Another observation deserves a clothespin or two.
If Senator Chuck Shumer is unable to direct his fellow Democrats any more effectively than current sloppiness suggests, he ought to stand down. Congress, on both sides of the aisle, is dominated by aged individuals, long past their sell-by date in an age of young and far more enlightened voters.
Yet the average age of congresspersons for Republicans in the House is 56 and 58 for Democrats. The Senate skews older, with an average age of 62 for Republicans and 65 for Democrats. Both houses operate on seniority for major positions, and that merely (and substantively) continues the wreckage. Old farts are mostly unbeatable in elections, almost entirely because voters recognize their power.
We hang out laundry to keep ourselves clean.
Not in politics, we don’t. Have you ever wondered if that’s why Congress is so old and stinky? Hanging out the wash is only good for so long. Then it’s time to wander ove to the voting booth, while we still have one, and vote in new underwear. Merit-based advancement would be a start, where the average age of Democrat Committee Chairmen is 68. Chuck Shumer, over in the Senate, is seventy-four.
Can’t be done, you say? In the new underwear department, Alexandria Ocasio-Cortez, a 28-year-old political newcomer, former barista and organizer for Bernie Sanders’s presidential campaign, combined both a political conscience and a brilliant message to defeat Joe Crowley in a major Democratic House upset. The last time the 56-year-old Crowley even had a primary challenger, AOC was not yet old enough to vote.
So, it’s been done, and what America really needs is not so much a new car or a raise in pay, but young, energetic candidates to run against the Chuck Shumers and Lindsey Grahams, whose usefullness and competency has long abandoned them.
Lastly, at least for today, clothespins are hardly secure enough to hold down the flapping, wind-blown laundry over at the Supreme Court.
In my view, our current occupant of the Oval Office gets entirely too much press, and his enablers far too little.
John Roberts’ wrecking crew over at the Court has been neutered more cleanly than bull calves at roundup. Currently heralding a far-right supermajority, engineered in the Orange Man’s first term, the Supremes have accomplished two amazing anomalies in their history; an all-time low approval rating, and the enabling of a rogue presidency.
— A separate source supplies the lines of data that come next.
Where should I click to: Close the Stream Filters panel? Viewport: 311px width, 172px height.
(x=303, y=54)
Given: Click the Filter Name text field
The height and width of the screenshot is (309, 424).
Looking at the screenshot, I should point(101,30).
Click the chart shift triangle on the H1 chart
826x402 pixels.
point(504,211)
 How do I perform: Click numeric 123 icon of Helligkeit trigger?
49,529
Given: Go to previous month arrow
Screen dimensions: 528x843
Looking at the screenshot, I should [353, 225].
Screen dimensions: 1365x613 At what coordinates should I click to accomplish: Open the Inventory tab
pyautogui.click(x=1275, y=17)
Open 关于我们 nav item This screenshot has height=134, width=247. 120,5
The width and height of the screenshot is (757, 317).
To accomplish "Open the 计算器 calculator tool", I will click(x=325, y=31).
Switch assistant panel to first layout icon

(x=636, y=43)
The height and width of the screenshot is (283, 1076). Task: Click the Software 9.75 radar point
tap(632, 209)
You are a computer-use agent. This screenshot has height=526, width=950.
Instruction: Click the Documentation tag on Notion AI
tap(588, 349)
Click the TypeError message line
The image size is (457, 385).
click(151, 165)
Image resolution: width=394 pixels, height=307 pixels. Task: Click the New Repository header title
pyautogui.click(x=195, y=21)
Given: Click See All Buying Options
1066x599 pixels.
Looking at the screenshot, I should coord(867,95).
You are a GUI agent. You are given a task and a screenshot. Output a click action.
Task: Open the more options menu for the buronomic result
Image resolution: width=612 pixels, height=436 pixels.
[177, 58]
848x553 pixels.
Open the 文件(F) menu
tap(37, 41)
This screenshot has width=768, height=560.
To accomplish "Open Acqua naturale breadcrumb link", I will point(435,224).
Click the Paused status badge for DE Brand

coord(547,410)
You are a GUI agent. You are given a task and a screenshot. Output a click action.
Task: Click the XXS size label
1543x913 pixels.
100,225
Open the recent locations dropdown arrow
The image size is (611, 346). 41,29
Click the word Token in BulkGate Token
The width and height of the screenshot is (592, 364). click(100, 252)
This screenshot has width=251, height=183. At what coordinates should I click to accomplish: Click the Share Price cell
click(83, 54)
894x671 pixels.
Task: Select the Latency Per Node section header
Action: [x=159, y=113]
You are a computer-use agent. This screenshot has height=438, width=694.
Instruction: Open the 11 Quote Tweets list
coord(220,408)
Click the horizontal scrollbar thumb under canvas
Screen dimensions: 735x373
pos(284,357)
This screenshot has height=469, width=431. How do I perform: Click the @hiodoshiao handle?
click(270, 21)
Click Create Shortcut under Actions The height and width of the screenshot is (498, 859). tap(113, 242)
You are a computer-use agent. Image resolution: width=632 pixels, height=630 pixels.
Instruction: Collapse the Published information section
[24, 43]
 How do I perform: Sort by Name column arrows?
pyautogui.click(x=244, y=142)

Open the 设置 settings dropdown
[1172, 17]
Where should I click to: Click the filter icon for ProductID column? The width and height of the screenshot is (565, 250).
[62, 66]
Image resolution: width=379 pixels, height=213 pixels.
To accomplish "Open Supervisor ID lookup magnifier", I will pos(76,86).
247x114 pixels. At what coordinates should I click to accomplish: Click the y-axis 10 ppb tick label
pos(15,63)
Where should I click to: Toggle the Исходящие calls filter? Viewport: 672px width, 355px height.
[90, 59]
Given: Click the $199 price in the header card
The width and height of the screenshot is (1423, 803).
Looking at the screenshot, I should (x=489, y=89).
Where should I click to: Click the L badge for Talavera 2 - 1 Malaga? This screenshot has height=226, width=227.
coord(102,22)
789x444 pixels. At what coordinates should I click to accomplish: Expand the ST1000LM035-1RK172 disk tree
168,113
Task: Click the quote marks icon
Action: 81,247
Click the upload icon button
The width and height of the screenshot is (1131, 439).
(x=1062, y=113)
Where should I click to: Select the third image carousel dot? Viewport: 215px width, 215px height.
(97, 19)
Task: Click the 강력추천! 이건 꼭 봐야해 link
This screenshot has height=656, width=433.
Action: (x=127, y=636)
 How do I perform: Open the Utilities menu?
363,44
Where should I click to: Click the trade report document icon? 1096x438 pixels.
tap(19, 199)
Lesser courts, both liberal and conservative, are in array as their judgements (both by juries and from the bench) continue to be overturned. Recent cases illustrate a pattern, as the Supreme Court increasingly used its emergency (or “shadow”) docket to grant stays of lower court rulings that had blocked executive action, often with limited explanation. The rate of grant decisions in favor of the administration jumped to about 67% in the early months of the Orange Man’s second term.
It can be argued that this undermines the role of lower-courts, dilutes preliminary injunctive relief, and concentrates power in the executive branch and the high court, a clear violation of the constitutional concept of separation of powers.
The effect was to allow executive action to proceed while litigation lags, in some cases involving major rights or institutional checks, such as immigration rights, agency independence, and civil-rights protections.
“Justice delayed is justice denied” has a long history, most famously attributed to William Gladstone, a 19th-century British Prime Minister. Even so, the sentiment is much older, appearing in earlier texts such as the Magna Carta. Martin Luther King Jr. is perhaps its most recent statesman using the phrase.
Perhaps it is more frighteningly worth noting that many of the Supreme Court orders were unsigned, summary, and provided little or no reasoning, which severely undermines their legitimacy, transparency, and precedent value.
There are those who advocate hanging laundry inside out, and that may be appropriate when the Supreme Court is in charge of washing up decisions by the lower courts.
But I see a rainstorm approaching, and hasten to take down today’s laundry and head for shelter.
Ironing is a subject for another day.